Referring to the category as “dead” is hardly a jaw dropping comment in today's marketplace given regulatory and reimbursement hurdles. Indeed, when it comes to launching successful drugs into traditional mass-market categories, as an industry, biopharma's track record is painfully diminished.
But surely better ways exist to describe the state of primary care, a business that is of vital importance to pharma. A panel of experts will discuss the topic on the afternoon of Sept. 22 at Elsevier’s annual Pharmaceutical Strategic Alliances conference. Yes, the landscape is challenging, with the advent of generics, diminishing physician autonomy, increasing interest in accountability for costs, and greater complexity in sales strategy. But pharmas are adapting. McKinsey director David Quigley and colleagues forcefully outline this evolution and the corporatization of American health care in this month’s issue of IN VIVO. Quigley will also be on the PSA panel, where he will lead off the discussion by pointing out key commercial trends.
True, the widely-cited Express Scripts 2010 Drug Trend Report calculates that specialty spend (inflammatory conditions, MS, cancer, anti-coagulation, growth deficiencies, and pulmonary hypertension) is rising far faster than money spent on traditional medicines (high cholesterol, diabetes, high blood pressure, depression, asthma, and ulcers). The former accounted for 25% of all payer drug spend in 2010 – and grew nearly 20% from 2009 to 2010, albeit off a smaller base, compared to less than 2% growth for the latter.
Worrisome statistics, but primary care is still the bulk of Big Pharma's bread and butter. And execs like Pfizer's Adele Gulfo, who will likely have responsibility for at least one ultra-high profile launch in the next year, believe the key to a successful commercial strategy in mass market drugs rests -- as it has historically -- largely on doctors’ interaction with manufacturers. Other top commercial executives set to give their thoughts on successful drug launches in 2012 and beyond include Wael Fayad, VP, business development at Forest Laboratories, and Riad el-Dada, SVP, diabetes and obesity, at Merck.
The tools driving that doctor-sales rep interaction, however, may be changing – although in proportions one might not expect, based on media hype. Traditional ‘reach and frequency’ and “mirrored territories’ may be strategies of the past. The panelists are likely to have lots to say on this issue. The best route to success, of course, is addressing unmet medical need with a truly innovative offering.
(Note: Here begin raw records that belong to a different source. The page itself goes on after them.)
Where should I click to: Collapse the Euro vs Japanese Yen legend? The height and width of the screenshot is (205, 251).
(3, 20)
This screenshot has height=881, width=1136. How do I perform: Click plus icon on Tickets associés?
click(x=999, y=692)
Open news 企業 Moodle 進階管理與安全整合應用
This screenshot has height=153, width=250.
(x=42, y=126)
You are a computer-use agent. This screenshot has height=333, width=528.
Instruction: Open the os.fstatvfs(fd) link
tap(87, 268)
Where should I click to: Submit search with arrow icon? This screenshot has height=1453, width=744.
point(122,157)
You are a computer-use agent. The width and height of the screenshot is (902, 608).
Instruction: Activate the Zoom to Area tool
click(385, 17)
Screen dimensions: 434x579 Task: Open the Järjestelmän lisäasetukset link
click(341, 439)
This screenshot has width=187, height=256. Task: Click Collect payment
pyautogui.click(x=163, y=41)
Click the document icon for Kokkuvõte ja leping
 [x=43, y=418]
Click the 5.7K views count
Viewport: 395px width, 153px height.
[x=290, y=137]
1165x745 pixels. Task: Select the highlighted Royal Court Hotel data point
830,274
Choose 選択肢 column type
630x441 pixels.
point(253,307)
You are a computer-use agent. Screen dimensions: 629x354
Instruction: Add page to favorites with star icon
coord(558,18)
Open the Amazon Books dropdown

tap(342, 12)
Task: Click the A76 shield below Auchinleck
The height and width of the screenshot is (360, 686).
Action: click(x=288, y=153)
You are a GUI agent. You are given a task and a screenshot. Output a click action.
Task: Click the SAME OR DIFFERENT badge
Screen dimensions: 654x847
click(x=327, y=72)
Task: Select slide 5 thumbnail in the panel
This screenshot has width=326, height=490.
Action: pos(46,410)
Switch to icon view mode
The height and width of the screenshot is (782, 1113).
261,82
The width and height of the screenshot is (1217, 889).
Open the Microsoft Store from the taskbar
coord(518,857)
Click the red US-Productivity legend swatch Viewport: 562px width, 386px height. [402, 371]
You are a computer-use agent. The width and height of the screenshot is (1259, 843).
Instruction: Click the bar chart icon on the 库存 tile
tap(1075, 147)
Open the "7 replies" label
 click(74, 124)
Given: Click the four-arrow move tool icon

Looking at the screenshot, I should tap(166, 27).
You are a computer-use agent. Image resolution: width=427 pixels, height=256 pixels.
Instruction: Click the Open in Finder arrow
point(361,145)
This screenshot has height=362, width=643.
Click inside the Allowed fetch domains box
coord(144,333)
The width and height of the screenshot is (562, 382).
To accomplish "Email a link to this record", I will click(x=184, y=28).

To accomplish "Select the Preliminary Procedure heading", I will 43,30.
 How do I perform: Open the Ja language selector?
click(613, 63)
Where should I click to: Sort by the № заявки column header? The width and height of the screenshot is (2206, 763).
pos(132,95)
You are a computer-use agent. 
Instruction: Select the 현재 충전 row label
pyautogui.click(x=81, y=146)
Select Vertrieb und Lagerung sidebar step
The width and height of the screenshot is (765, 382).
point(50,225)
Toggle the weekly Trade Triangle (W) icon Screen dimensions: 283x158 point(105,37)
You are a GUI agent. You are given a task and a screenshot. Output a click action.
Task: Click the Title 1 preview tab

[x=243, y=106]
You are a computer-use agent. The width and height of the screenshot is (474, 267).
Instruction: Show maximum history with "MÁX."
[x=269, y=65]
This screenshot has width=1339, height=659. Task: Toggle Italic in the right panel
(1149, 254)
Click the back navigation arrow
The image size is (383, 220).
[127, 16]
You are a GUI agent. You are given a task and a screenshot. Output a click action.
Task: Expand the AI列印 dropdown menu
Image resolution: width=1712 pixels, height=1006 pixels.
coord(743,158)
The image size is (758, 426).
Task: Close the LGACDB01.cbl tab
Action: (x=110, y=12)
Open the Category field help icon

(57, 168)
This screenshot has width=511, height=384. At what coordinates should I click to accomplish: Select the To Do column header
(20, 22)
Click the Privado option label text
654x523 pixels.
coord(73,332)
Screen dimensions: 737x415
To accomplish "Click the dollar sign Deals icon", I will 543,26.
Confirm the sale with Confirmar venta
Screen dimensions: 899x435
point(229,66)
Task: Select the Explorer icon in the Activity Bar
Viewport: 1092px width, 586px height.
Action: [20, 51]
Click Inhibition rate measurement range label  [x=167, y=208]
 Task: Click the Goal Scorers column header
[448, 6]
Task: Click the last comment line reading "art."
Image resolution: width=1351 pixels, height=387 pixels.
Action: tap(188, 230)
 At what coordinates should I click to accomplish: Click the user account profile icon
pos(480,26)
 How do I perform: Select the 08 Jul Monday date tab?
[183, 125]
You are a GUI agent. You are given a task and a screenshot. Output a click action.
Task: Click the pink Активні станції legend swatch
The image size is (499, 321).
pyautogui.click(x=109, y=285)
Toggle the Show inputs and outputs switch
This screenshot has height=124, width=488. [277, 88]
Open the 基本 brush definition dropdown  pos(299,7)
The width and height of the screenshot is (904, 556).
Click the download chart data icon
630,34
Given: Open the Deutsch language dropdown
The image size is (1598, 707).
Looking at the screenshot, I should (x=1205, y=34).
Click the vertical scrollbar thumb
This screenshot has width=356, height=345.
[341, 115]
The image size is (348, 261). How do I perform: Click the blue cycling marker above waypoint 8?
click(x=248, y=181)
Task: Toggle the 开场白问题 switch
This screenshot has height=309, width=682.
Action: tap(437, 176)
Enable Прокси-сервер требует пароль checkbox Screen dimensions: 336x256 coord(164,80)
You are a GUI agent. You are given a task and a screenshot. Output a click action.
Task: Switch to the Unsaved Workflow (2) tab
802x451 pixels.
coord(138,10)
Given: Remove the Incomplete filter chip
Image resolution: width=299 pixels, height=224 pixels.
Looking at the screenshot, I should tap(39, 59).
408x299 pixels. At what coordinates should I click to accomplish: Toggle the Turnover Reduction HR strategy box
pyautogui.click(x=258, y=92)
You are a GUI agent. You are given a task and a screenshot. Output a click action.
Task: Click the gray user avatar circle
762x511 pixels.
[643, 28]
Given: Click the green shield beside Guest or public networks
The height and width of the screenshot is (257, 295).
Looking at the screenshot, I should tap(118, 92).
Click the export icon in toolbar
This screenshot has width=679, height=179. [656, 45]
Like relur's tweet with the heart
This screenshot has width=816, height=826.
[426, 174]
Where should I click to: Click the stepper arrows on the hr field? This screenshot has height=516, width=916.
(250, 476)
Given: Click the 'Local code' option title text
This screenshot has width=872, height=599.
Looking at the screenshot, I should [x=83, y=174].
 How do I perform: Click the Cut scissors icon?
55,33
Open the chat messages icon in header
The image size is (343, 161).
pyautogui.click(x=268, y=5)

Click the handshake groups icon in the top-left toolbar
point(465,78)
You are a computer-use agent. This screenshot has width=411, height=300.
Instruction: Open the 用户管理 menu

But it's the road that may be steepest: not every drug can be a Januvia(Merck)or the anti-coagulation medication apixiban (Pfizer/Bristol).
So, they talk about the best ways to think about me-too drugs (or not). Forest Laboratories, for instance, is an expert in maximizing the value of drugs that are latecomers to competitive categories--witness the slow build of its anti-hypertension drug Bystolic. Can Forest pull off another slow-build surprise with its new anti-depressant Viibryd?
On the whole, these panelists – as PSA attendees will hear -- have a surprisingly vibrant attitude towards primary care – one likely to hold up over time, given that biosimilars should start making a dent in demand for older, until now, protected specialty brands. Industry doesn’t expect biosimilars to have a significant competitive impact until 2015. Then, the seasoned primary care experts will be able to show specialty executives a thing or two about what's what and help them weather the onslaught of low-priced competition and tightening payer control over utilization.